Find the probability that there are only or exactly 4 consecutive heads in 7 tosses. In my previous edit, I asked whether the case, e.g. $HHHHTHH$ (4 consecutive heads and 2 consecutive heads) is possible regarding the question, "Find the probability that there are only 4 consecutive heads in 7 tosses."
Now, I would like to ask more about whether the case as stated above can be applied to the following one, "Find the probability that there are exactly consecutive heads in 7 tosses."
In my opinion, this case should not be possible since the word 'only' or even 'exactly' has restricted the case to have just 4 consecutive heads. Am I right?
 A: Both formulations are not entirely clear. It’s possible to arrive at a most plausible interpretation, but only by eliminating other possible interpretations as less plausible.
The problem is that it’s not clear which other possibilities “only” or “exactly” is meant to exclude. This could be further tosses in the same run, further runs with as many consecutive tosses, or even, as you seem to have interpreted it, further consecutive tosses, even in shorter runs.

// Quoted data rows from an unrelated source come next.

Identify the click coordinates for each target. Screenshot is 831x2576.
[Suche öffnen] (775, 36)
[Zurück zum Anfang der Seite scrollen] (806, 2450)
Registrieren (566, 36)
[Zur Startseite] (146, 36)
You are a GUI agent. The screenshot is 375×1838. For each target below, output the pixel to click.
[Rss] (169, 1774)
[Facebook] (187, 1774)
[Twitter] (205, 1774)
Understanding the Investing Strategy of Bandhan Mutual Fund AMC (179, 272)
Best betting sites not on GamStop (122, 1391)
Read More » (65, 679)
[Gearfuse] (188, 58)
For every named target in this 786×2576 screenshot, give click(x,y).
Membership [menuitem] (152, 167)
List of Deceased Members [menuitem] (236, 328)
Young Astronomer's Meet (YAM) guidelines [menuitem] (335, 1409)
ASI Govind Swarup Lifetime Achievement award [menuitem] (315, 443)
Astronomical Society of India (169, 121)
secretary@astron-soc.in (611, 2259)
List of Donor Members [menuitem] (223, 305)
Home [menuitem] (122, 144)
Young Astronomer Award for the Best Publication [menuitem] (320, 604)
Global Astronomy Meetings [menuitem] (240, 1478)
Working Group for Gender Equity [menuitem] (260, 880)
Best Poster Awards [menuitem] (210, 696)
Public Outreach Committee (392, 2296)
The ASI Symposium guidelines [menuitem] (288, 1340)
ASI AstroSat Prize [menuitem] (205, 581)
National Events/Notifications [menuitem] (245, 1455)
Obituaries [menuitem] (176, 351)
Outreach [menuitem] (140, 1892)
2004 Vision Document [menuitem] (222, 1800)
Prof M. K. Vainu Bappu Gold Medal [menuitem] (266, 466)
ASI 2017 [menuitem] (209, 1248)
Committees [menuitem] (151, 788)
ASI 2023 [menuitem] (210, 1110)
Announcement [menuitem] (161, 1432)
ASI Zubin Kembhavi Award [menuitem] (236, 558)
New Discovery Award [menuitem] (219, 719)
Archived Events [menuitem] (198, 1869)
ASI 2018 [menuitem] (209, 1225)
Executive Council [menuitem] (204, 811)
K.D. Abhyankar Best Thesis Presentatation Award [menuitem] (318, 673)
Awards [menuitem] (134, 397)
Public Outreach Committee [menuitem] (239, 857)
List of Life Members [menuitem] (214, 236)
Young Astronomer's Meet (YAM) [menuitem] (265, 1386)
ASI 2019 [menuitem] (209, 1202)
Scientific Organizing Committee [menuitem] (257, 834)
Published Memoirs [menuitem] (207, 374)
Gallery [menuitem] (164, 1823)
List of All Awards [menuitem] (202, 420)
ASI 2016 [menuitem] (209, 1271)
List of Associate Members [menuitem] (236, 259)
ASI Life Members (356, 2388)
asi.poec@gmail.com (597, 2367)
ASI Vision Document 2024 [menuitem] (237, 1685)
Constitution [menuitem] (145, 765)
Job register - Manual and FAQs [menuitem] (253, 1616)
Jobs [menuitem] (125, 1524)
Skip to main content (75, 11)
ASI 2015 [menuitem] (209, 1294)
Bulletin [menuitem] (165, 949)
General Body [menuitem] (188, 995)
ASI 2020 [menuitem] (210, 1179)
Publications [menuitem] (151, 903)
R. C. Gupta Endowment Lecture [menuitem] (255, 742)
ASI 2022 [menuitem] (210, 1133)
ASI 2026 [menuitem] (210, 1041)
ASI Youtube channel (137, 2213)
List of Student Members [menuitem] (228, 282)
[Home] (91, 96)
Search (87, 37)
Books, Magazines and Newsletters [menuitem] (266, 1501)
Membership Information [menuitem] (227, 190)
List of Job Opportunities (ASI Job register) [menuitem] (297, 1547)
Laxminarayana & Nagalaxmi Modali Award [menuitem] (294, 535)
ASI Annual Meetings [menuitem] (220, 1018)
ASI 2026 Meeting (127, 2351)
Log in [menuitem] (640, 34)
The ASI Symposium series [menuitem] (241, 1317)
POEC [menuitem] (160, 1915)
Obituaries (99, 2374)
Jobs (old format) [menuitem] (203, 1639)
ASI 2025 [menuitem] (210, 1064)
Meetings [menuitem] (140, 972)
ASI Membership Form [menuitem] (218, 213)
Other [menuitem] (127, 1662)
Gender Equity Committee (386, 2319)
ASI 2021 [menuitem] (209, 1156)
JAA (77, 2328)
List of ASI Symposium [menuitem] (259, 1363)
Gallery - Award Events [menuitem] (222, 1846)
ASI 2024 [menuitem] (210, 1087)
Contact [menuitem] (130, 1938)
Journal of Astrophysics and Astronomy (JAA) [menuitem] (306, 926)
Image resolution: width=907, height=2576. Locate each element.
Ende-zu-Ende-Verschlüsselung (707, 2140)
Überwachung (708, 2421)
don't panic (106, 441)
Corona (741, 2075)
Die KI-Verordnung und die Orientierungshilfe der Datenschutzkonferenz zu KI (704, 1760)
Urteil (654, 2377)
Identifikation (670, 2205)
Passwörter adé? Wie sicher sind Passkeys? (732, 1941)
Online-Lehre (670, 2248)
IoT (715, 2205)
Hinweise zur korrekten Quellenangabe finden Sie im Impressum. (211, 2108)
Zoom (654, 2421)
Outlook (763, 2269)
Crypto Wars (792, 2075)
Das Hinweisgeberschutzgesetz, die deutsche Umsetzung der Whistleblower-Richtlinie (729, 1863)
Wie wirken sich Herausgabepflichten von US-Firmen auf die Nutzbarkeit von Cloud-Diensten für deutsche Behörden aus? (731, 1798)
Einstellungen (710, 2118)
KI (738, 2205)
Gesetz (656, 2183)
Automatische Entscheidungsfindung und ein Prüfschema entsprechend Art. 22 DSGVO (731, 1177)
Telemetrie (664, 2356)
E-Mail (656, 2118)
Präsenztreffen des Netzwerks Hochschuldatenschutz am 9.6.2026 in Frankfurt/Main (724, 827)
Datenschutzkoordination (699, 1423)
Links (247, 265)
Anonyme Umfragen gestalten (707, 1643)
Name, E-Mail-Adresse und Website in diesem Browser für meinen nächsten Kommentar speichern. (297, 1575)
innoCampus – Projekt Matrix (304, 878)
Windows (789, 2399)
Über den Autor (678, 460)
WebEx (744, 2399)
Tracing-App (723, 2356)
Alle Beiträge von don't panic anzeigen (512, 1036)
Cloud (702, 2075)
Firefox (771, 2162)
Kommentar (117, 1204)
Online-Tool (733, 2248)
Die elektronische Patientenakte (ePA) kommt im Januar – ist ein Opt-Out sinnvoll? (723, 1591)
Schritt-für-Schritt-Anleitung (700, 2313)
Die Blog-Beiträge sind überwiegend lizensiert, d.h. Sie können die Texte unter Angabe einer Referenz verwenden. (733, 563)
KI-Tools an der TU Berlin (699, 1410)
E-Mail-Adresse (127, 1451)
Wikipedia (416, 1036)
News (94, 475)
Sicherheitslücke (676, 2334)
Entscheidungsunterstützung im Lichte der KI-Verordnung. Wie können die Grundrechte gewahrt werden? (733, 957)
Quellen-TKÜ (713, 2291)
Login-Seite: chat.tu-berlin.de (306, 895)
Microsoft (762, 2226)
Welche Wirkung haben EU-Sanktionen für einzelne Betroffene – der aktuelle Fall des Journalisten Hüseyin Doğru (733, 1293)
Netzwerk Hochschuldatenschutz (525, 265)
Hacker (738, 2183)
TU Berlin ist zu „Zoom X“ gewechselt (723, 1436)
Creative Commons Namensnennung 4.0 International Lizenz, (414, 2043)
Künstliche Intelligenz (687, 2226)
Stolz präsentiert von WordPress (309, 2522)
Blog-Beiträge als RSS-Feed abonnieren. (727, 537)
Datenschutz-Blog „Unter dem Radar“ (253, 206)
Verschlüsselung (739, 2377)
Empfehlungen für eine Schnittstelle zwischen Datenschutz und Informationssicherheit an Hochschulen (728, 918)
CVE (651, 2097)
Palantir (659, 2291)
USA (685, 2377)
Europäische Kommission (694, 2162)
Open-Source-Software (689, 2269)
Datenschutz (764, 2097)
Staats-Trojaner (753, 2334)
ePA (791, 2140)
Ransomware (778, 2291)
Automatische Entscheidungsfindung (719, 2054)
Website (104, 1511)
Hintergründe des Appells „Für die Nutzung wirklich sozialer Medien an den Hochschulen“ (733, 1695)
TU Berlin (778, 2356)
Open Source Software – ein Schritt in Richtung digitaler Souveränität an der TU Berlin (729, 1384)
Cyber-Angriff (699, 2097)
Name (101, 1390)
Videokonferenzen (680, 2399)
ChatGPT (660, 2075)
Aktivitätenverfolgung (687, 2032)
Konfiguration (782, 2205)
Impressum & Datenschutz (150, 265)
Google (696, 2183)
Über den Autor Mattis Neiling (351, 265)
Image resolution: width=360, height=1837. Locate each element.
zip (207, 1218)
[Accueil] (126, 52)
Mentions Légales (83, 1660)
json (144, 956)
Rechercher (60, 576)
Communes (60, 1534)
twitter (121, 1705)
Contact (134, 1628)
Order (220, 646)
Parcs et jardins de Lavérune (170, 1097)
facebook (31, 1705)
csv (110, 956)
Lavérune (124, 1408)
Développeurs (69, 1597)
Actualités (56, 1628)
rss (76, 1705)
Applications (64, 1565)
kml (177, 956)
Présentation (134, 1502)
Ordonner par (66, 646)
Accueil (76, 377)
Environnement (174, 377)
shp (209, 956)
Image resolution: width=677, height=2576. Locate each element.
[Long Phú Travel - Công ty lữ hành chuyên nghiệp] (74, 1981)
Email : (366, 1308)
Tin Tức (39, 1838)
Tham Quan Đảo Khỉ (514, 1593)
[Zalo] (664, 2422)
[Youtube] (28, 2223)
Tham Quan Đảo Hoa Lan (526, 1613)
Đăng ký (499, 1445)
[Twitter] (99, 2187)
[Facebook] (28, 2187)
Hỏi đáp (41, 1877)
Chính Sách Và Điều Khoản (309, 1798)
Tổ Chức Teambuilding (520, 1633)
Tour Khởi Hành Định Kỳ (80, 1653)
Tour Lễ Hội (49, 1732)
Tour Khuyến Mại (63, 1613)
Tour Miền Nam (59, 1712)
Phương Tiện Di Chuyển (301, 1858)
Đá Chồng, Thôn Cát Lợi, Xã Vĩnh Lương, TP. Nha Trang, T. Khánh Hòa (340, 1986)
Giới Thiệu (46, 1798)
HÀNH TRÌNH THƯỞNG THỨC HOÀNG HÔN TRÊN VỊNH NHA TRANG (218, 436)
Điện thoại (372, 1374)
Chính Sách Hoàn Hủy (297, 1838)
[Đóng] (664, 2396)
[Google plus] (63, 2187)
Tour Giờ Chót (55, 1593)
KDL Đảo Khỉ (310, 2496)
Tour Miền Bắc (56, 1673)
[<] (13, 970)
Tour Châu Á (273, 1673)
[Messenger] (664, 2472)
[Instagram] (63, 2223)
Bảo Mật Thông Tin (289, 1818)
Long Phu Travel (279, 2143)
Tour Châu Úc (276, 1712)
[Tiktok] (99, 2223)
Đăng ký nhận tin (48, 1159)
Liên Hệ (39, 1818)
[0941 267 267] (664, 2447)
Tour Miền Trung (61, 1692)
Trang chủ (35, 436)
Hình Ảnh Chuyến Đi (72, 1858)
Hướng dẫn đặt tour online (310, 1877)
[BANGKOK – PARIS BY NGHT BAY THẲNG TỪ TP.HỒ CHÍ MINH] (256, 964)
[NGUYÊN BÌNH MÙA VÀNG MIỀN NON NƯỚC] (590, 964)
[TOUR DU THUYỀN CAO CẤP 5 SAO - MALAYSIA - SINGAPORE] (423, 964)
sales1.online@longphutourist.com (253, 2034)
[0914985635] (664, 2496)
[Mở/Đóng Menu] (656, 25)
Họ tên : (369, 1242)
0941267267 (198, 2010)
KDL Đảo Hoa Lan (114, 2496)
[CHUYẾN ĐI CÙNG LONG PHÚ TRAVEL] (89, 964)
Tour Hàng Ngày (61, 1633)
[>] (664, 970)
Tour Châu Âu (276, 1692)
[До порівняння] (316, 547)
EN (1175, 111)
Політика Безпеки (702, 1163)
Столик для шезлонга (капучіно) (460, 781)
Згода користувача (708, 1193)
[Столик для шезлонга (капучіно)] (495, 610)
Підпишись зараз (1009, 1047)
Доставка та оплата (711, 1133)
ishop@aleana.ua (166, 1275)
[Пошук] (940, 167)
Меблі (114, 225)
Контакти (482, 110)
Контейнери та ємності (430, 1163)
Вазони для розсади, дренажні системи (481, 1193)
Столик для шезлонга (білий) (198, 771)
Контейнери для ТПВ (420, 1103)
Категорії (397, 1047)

A clue to the most plausible interpretation lies in looking closely at how the phrase “$4$ consecutive tosses” is conventionally used. If we take it literally, we’d have to construe “consecutive” as a property of heads. Possible candidates for this property might be that a heads is “consecutive” if it is preceded or followed by heads, or that it is “consecutive” if it is preceded by heads. In the former case, HHTHH would be an instance of $4$ consecutive heads, and in the latter case HHHHHwould be an instance, whereas HHHH wouldn’t. This is clearly not how the phrase “$4$ consecutive heads” is conventionally used.
So if “consecutive” isn’t a property of individual heads, perhaps we can interpret it to refer to pairs of consecutive heads. But that doesn’t work either, since “$4$ pairs of consecutive heads” would include HHTHHTHHTHH, which is clearly also not how “$4$ consecutive heads” is conventionally used.
Rather “4 consecutive heads” is conventionally used to mean “a run of $4$ consecutive heads”. This is also how you seem to be interpreting it, as you have a run of $4$ consecutive heads in your example HHHHTHH. (Incidentally, that example also has exactly $4$ pairs of consecutive heads.)
But if “$4$ consecutive heads” is short for “a run of $4$ consecutive heads”, then “only/exactly $4$ consecutive heads” should be short for “a run of only/exactly $4$ consecutive heads”. That would speak in favour of interpreting “only/exactly” as limiting the number of consecutive heads in a run. Then “there are only/exactly $4$ consecutive heads“ could be taken to mean “there is a run of only/exactly $4$ consecutive heads”. If so, HHHHTHH would qualify.
All this is, of course, merely a speculative attempt at clarifying what is unclear. As has been stated in the comments, if possible it would be best to ask the author to clarify.